The conclusions of this work suggest that this recommendation should be greatly strengthened. We reprise Slooten’s insightful comment that not conditioning is also an assumption [
14]: That the profile being considered for conditioning is not a donor and that this is not at all supported by the data. It is very tempting to feel that not assuming is somehow safe or conservative. But the choice is between assuming that the conditioning profile is, or is not, a donor. If the data support the presence of this profile, it can be very detrimental not to assume their presence. This is because of the much-enhanced ability to differentiate true from false donors when conditioning is applied. A useful way through this issue is to use the approximation to the exhaustive
LR. This enables a balanced approach that assumes that the conditioning profile either is or is not a donor.

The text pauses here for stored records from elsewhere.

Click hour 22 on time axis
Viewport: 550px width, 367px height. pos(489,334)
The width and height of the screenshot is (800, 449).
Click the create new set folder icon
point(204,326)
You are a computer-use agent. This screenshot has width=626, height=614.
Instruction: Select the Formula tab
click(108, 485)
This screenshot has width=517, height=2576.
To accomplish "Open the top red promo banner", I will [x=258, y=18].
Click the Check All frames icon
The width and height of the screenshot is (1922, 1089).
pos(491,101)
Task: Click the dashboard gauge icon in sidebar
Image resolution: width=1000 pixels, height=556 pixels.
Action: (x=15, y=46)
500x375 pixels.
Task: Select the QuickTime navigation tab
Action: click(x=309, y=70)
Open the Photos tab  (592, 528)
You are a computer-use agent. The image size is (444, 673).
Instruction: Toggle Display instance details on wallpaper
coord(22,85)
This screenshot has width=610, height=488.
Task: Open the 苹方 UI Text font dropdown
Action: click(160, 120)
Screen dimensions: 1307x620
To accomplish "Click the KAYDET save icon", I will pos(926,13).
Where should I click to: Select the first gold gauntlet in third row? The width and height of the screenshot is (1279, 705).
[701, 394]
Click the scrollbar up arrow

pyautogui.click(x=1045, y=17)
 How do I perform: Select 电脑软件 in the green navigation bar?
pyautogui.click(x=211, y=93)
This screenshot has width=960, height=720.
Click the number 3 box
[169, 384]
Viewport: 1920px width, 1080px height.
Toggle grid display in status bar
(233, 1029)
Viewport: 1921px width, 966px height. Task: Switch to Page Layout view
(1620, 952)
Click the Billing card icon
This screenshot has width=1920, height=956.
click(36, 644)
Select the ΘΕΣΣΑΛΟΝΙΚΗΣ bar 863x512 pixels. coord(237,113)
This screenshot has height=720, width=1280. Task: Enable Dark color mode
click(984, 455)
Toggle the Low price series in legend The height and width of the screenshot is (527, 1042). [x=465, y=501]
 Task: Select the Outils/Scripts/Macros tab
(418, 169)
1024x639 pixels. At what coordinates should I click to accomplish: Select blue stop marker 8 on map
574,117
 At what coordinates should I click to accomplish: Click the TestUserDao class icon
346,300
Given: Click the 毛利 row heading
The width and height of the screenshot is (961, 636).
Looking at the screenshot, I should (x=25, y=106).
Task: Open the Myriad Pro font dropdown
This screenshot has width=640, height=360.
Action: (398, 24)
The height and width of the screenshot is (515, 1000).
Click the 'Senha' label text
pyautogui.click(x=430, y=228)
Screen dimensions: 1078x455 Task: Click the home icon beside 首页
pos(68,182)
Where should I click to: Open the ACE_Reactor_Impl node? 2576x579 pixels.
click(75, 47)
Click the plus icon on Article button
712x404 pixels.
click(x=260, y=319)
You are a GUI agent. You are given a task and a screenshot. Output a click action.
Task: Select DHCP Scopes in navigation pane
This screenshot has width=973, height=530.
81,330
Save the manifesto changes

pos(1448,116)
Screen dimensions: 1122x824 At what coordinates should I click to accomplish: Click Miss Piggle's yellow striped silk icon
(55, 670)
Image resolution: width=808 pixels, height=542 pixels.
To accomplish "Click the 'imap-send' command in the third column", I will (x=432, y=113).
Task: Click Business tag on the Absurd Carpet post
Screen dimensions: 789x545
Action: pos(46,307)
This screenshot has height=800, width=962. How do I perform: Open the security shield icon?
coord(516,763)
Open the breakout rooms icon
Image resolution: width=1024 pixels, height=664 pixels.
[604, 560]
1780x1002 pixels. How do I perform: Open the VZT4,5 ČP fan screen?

However, in the event that two or more donors cannot both or all be donors (or that the compound
LR is much less than 1), it is still necessary to state this explicitly.
Recommendation 4.5: The analysis should separate the propositions into their simplified constituents (i.e., simple proposition pairs—recall that ASB describes both simple and conditional propositions as simple) when an LR favouring Hp has resulted from a compound proposition pair incorporating multiple POIs under Hp and none of the POIs under Ha, in order to establish the weighting and the consequent probative value of the evidence per contributor under Hp.
The conclusions of this work very strongly support this statement. Compound proposition pairs can misrepresent the weight of the evidence against an individual strongly in either direction. This work strongly favours the use of conditional proposition pairs rather than simple proposition pairs whenever the data support the presence of an individual as the conditioning profile since this increases the ability to differentiate true from false donors.
We have demonstrated by calculating conditional
LRs in DBLR™ that the compound
LR can be obtained as a product of simple and conditional
LRs. This is also approximately true using
LRs produced by STRmix™. The use of conditional
LRs, described as an approximation to the exhaustive
LR by Buckleton et al. [
7], resulted in higher
LRs for the known contributors and lower
LRs for the non-donors than when using a simple proposition pair. This statistic makes the best use of the DNA profiling information.